Hospital board holds off on budget
Alameda Hospital will start its fiscal year without a new budget on July 1 as its governing board seeks a clearer picture of the struggling hospital’s finances for what are expected to be six more difficult months – and for the better months hospital managers believe lay beyond.
“The bottom line is, as we kind of anticipated, the first six months of this new fiscal year are going to be challenging,” Chief Financial Officer Kerry Easthope said.
Board members said on June 6 that they want a better idea of how management will steer the hospital through additional losses projected in the months to come, particularly in light of the $800,000 or more in capital expenses hospital managers expect to face during those months, which weren’t figured into the budget. They are expected to consider approving a budget at their July meeting.
As the year progresses, some said they will also want a detailed accounting of the impacts of three new programs hospital managers are initiating in an effort to turn the financially troubled hospital around. Generally speaking, hospital managers believe the programs will increase the hospital’s net revenues by $17.2 million, or 23.7 percent.
The programs – a lease of the 120-bed Waters Edge nursing home, a new wound care center at Marina Village and an orthopedics program – are expected to help the hospital earn $682,000 in 2013 from total net revenues of about $76 million, budget documents presented to the board showed. Without them, the hospital would lose a projected $1.55 million, the documents showed.
“Without new programs, new revenue, this hospital is in a same state that does not make it, basically,” Chief Executive Officer Deborah E. Stebbins said.
The hospital is facing an anticipated $1.3 million loss this year, the latest loss in a string that have plagued the hospital even after voters approved a $298 a year parcel tax in 2002 to keep its doors open. The hospital had just a few days’ cash on hand to pay bills before a fresh parcel tax installment arrived in April, and its vendors still wait an average of 140 days to be paid, even after the hospital took $750,000 out of a line of credit the hospital has with the Bank of Alameda.
“We’re already on the precipice in terms of vendor relationships at that level,” Stebbins said.
Hospital managers are putting the new programs in place in an effort to draw more paying customers, which they anticipate will put the hospital in the black for the first time since a last-minute Medi-Cal contract put them over the edge in 2010 and the loss of the Kaiser surgical contract, which contributed $10 million a year. But the new programs are coming online much more slowly than planned.

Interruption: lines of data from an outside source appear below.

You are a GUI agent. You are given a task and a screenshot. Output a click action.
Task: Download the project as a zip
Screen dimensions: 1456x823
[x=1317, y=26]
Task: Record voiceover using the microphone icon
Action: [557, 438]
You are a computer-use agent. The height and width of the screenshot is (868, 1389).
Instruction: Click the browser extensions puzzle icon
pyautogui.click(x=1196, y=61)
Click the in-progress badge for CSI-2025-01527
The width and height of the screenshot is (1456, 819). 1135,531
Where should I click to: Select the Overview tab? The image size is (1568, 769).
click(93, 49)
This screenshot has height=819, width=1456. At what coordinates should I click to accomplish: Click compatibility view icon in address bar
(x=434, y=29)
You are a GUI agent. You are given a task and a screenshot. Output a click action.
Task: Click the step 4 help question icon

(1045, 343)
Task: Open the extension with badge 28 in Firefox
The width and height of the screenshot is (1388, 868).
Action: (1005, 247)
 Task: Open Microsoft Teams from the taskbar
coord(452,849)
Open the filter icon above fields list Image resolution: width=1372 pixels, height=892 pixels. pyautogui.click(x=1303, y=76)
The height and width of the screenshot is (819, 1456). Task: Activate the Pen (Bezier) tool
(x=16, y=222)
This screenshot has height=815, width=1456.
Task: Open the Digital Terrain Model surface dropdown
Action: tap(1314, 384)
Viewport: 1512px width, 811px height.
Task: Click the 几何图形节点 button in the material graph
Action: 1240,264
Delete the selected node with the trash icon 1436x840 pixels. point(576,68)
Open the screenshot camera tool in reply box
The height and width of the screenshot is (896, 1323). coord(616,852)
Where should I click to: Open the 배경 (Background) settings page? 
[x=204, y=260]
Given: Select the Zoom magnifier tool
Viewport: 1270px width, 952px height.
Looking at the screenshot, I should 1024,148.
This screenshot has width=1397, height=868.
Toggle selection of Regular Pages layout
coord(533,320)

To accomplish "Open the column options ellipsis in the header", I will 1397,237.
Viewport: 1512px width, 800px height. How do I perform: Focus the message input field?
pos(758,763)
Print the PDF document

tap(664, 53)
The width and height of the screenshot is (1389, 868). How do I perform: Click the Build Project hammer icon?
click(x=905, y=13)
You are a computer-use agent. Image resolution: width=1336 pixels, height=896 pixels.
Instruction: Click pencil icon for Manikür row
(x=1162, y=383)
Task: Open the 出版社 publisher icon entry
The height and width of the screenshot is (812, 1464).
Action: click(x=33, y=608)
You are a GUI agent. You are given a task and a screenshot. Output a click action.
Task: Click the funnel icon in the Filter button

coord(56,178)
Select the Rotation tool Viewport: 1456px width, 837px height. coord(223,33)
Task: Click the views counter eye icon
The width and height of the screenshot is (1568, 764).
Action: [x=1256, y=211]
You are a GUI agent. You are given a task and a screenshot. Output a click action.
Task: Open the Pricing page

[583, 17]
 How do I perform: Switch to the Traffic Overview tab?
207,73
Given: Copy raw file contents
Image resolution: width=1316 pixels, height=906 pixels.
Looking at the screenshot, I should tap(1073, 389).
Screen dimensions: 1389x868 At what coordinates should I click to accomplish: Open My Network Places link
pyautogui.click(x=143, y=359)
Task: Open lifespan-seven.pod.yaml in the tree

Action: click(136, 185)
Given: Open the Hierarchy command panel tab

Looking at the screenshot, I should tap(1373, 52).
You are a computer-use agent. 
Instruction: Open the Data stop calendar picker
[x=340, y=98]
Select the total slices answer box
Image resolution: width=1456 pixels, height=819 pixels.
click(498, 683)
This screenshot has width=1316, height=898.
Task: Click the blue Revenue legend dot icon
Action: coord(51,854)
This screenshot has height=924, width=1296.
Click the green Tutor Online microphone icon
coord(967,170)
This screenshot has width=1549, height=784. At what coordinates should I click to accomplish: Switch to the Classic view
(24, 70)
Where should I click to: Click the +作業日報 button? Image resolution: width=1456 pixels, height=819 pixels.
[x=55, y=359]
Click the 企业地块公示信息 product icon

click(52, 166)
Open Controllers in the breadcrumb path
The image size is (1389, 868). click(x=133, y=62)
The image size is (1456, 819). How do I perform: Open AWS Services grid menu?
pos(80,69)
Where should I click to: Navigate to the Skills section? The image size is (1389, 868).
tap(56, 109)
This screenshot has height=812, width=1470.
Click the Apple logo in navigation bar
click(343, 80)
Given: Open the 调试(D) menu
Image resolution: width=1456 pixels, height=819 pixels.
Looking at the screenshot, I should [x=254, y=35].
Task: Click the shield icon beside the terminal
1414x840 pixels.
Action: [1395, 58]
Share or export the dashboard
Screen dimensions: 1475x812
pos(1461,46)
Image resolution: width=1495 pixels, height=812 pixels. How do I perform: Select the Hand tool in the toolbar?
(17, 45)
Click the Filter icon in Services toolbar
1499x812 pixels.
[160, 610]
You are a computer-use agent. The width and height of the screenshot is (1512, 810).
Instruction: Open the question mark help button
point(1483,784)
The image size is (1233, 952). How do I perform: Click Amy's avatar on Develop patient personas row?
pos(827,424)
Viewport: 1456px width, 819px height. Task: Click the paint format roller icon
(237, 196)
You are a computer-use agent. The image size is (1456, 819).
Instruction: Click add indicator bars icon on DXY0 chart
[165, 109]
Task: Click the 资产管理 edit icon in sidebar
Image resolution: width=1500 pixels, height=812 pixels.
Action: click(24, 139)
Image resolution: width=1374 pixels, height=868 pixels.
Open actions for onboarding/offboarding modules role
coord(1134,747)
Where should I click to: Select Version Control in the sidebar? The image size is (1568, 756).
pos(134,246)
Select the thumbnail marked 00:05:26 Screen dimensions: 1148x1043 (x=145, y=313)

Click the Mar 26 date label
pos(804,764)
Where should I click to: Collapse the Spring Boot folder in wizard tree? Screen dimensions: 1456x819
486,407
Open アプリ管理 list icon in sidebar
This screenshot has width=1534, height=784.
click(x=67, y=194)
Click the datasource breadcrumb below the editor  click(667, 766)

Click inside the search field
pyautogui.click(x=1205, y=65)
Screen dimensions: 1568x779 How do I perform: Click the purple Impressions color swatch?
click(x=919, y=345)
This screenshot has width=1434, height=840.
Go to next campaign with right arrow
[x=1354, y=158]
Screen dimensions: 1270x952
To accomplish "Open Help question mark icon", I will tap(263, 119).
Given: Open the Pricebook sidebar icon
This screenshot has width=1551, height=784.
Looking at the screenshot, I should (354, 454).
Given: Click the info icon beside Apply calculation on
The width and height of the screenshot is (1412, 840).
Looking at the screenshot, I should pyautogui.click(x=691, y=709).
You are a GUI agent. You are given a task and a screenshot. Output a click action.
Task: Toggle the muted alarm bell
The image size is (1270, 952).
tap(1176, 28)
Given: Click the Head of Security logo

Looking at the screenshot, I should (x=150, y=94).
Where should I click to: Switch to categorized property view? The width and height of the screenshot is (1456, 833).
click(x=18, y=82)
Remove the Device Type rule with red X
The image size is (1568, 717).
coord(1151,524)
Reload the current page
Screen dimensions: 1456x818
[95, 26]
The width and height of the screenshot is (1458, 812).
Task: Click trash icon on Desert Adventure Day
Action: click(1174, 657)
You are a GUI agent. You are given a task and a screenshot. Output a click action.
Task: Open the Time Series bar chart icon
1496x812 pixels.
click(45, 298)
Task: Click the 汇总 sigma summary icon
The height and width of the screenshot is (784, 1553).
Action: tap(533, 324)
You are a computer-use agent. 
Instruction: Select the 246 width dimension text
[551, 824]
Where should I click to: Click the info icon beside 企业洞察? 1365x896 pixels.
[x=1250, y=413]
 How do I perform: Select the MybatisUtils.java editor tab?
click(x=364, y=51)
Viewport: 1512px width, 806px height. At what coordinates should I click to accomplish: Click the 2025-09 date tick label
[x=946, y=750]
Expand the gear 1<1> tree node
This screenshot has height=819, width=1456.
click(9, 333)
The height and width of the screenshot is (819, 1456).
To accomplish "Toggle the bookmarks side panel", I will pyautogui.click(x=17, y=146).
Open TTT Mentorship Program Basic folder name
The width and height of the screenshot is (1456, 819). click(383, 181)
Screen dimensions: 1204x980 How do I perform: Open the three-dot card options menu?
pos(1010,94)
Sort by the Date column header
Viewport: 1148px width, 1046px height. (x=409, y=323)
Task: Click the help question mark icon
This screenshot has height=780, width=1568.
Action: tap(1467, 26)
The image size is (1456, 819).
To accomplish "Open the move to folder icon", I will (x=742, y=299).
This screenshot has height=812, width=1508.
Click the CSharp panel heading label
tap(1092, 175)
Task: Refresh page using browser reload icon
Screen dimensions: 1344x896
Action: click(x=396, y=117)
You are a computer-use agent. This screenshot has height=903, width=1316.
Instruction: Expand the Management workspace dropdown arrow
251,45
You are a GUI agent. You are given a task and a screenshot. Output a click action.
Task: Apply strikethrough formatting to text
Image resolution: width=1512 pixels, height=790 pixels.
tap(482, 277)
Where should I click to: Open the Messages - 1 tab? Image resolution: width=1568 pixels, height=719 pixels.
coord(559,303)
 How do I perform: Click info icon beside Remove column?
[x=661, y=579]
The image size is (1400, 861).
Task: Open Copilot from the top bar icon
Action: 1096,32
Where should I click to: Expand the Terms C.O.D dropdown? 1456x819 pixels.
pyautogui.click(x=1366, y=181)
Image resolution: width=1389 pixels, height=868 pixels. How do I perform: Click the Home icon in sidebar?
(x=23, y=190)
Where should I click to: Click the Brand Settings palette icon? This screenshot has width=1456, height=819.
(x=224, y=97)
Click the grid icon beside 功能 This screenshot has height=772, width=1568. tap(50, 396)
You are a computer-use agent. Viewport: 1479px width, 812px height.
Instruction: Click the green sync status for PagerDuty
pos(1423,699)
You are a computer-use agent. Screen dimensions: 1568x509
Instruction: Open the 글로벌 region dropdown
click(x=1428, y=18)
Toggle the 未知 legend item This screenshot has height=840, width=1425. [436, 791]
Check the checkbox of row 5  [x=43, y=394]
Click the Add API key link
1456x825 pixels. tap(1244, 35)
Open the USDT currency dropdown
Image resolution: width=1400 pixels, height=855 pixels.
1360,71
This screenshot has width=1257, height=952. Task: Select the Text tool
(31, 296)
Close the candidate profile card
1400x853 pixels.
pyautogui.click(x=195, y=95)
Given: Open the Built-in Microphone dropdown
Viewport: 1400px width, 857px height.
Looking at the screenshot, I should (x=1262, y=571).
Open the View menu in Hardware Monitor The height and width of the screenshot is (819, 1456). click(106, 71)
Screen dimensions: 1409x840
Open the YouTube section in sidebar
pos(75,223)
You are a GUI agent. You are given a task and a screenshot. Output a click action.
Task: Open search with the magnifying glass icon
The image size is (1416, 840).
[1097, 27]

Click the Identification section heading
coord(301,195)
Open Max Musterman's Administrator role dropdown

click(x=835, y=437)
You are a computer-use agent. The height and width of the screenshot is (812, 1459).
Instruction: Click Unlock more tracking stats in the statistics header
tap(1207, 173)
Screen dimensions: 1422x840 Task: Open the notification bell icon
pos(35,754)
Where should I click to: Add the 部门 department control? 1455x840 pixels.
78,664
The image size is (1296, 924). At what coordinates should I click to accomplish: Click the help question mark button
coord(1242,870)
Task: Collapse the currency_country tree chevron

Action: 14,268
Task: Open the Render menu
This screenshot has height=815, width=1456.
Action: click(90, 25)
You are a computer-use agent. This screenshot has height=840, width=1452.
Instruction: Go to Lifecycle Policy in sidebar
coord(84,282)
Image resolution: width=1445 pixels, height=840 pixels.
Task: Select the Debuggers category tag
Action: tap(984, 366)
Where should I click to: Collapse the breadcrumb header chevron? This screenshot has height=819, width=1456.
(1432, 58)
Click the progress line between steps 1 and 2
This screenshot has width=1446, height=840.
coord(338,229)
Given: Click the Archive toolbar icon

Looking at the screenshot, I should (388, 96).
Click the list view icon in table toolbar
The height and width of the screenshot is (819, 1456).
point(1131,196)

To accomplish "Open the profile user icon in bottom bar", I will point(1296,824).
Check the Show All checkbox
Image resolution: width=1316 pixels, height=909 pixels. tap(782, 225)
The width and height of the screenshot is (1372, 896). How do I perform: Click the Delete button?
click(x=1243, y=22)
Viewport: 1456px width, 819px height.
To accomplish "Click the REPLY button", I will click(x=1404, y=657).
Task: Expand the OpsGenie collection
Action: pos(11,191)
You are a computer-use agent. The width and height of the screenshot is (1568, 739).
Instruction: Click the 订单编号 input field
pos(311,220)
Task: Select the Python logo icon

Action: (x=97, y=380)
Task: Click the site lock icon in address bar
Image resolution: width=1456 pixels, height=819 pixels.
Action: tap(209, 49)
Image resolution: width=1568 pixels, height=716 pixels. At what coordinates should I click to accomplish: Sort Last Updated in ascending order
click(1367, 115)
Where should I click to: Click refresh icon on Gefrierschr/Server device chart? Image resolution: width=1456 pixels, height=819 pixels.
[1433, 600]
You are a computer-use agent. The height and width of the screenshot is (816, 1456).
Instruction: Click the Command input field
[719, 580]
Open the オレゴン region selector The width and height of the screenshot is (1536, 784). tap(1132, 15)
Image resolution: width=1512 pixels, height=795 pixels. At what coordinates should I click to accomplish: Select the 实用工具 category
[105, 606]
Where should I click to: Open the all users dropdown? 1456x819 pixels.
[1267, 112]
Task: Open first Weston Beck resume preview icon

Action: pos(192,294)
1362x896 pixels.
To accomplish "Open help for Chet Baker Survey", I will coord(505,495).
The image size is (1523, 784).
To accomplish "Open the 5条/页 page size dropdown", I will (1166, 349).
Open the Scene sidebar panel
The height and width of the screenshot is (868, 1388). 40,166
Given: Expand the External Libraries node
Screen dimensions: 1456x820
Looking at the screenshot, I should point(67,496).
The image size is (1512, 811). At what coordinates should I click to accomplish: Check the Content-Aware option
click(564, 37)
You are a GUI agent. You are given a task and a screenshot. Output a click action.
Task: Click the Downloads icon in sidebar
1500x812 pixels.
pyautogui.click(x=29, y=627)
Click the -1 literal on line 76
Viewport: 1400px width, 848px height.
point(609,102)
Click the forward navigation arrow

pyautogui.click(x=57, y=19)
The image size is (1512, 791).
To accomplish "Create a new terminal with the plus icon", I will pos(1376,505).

As a result, the board okayed a plan to take a loan against a pair of properties the hospital owns in order to give them a short-term cash infusion to tide the hospital over until it receives its next parcel tax installment in December. More than half of the money from the anticipated $1.4 million Bank of Alameda loan would be used to pay off the hospital’s existing line of credit with the bank, leaving the hospital $650,000 to pay bills.
The 10-year loan will cost the hospital $8,200 a month. It earns $10,000 a month in rent from the properties, Easthope said.
But some board members questioned whether that would be enough to cover required seismic and sprinkler work that must be performed over the next several months.
“I don’t see how this works,” board member Elliott Gorelick said.
All told, Easthope laid out a $1.47 million capital budget for 2013. He said hospital managers could seek funding for some of the projects from the hospital’s foundation and auxiliary.
The wound care clinic is expected to open on June 25 and hospital managers are now hoping to take control of Water’s Edge by July 1. A pair of new orthopedic surgeons is expected to start work on October 1. Those programs will need a few months to ramp up to a point where they are profitable, hospital managers said.
In addition to allowing management to pursue the bank loan, the board was set to consider a resolution granting spending authority to hospital managers in the absence of the budget – a resolution that at least one board member said he hadn’t see before the meeting – but scrapped it after the hospital district’s legal counsel, Thomas Driscoll, said the hospital wasn’t legally required to have a new budget to start its fiscal year.
Board members also voted 3-1 to assess the health care district’s parcel tax this year, with Gorelick – who has advocated shuttering the hospital – voting against the assessment and Robert Deutsch abstaining from the vote.
Deutsch, who abstained, had been the subject of a complaint to the state’s Fair Political Practices Commission for his prior vote to approve the tax assessment because he has a contract with the hospital but was recently cleared. Still, he said he wanted to avoid even the appearance of impropriety.
“I find it difficult, since I have been pessimistic in some ways about the district and its finances, to assess the nature of the change that’s happened in the last year because it’s tracked my expectations. But it seems to me we need a new direction that’s not, at least at this time, offered by the new revenue opportunities presented in the last year and offered in tonight’s budget narrative,” Gorelick said. “And the imposition of the parcel tax on the property holders of Alameda without a better plan is not appropriate.”
But board members who supported continuing to assess the tax said they are hopeful that better times are ahead.
“We are in a pretty critical period of time. Without this parcel tax, the hospital will have to close. And I see a bright light at the end of the tunnel,” Board member Stewart Chen said. “We have several positives in terms of programs and revenue generating initiatives. I think it’s important to continue this parcel tax to see if the hospital can eventually turn around.”